Breath analysis includes gaseous phase analysis that measures VOCs using electronic noses, exhaled nitric oxide, and exhaled breath condensate (EBC). Metabolic illnesses alter the body’s chemistry either by changing the VOCs concentration or by producing new VOCs that have a high vapor pressure under ordinary room-temperature conditions. As a consequence these newly produced VOCs emerge from the diseased cell or tissue area and are identified in exhaled air. Although breath samples of a healthy population contains approximately 3000 variable VOCs, their spectrum varies amongst different individuals, and only few of them share a common health condition in a given population. Once identified VOCs are correlated to a specific biochemical origin and distinct pathophysiological causes. Interestingly, VOCs are sub-classified as endogenous which constitute the majority, while some are exogenous VOCs that reveal exposure of an individual to carcinogens.

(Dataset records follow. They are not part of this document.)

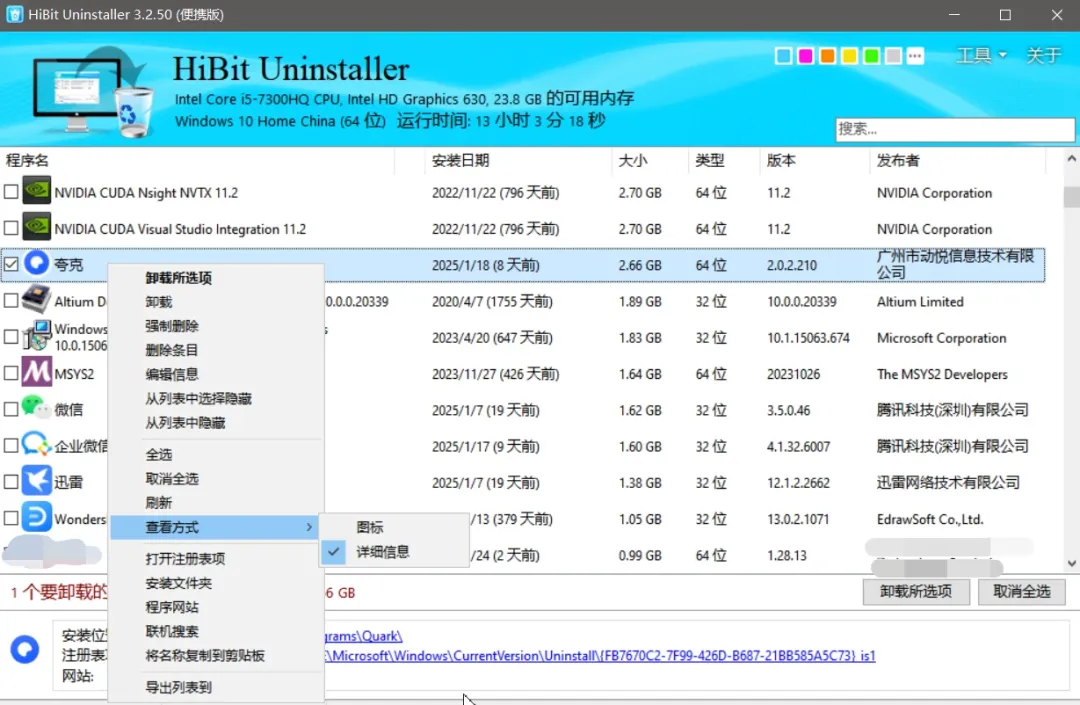
Task: Click the Xunlei (迅雷) bird icon
Action: [37, 481]
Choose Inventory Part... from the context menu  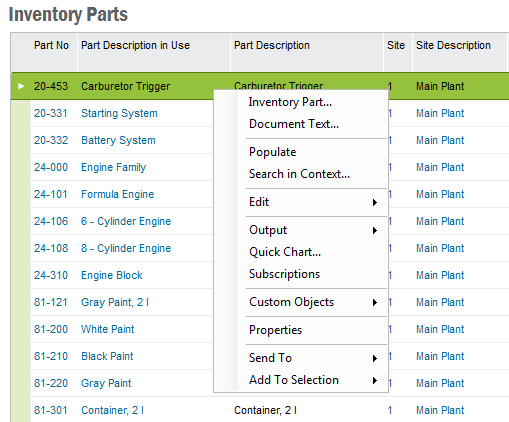pyautogui.click(x=290, y=102)
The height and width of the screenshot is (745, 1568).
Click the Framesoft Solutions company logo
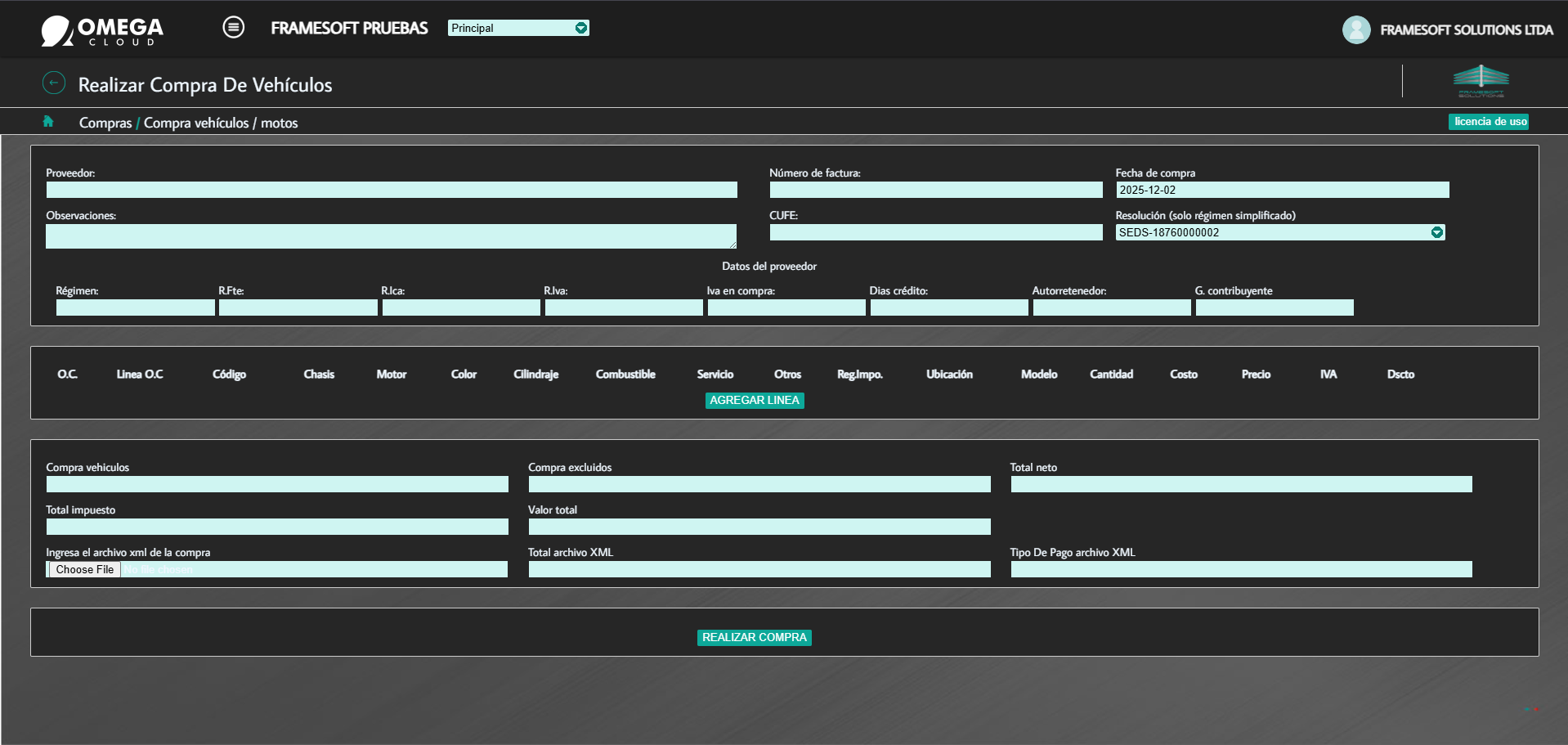pyautogui.click(x=1481, y=81)
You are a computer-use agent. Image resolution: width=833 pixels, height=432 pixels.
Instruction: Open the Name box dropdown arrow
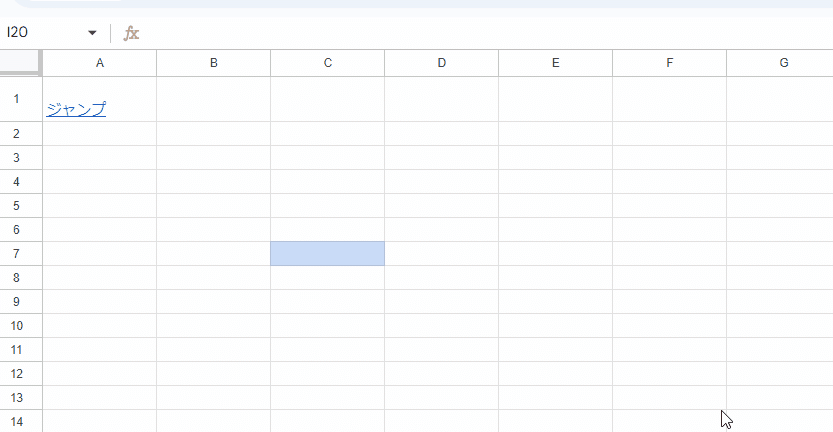(x=92, y=33)
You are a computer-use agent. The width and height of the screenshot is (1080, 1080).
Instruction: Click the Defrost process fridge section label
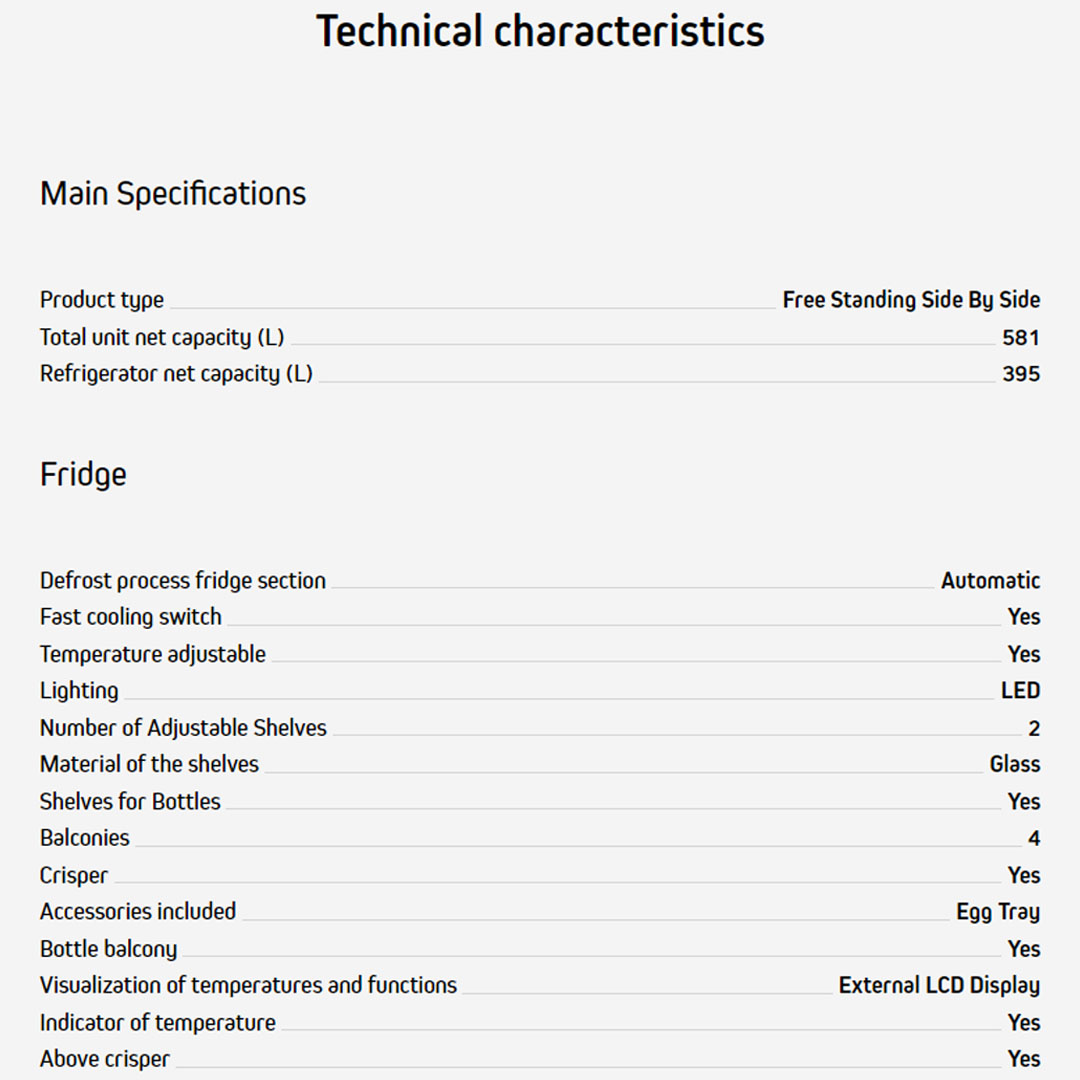point(183,581)
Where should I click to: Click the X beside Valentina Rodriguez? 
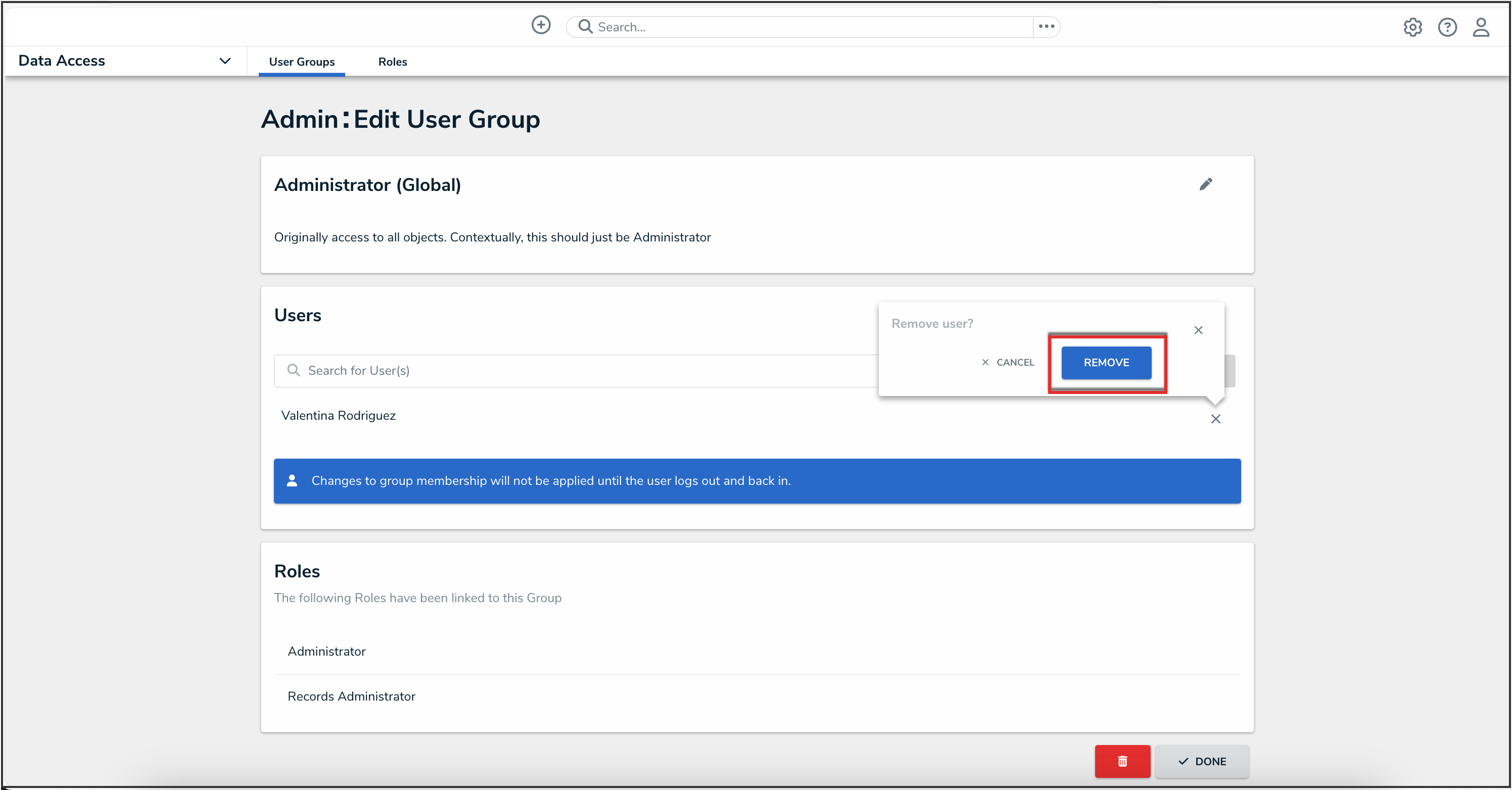tap(1215, 419)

The emergence of these breath analyzers has paved way for a rapid, non-invasive and economically feasible method to detect cancer early in its course. Compared to the practice of blood sampling, VOCs are quickly released into the air, increasing the probability of their loss while at the same time causing contamination from VOCs in the air. Moreover, measuring VOCs in gaseous samples is convenient because other compounds do not interfere. Furthermore, breath analyzers are also permitted and safe to use during sleep and for the purpose of continuous sampling as compared to blood tests. The concentration and types of VOCs being synthesized can be used to follow the response to treatment in cases where treatment modalities need to be altered and to determine a fairly justifiable prognosis. Therefore, this rapid method establishes a profound basis to diagnose cancer and begin early treatment. Treatment on the correct time will eventually reduce the financial costs as well as the emotional burden which comes as an additional debt for warriors against cancer.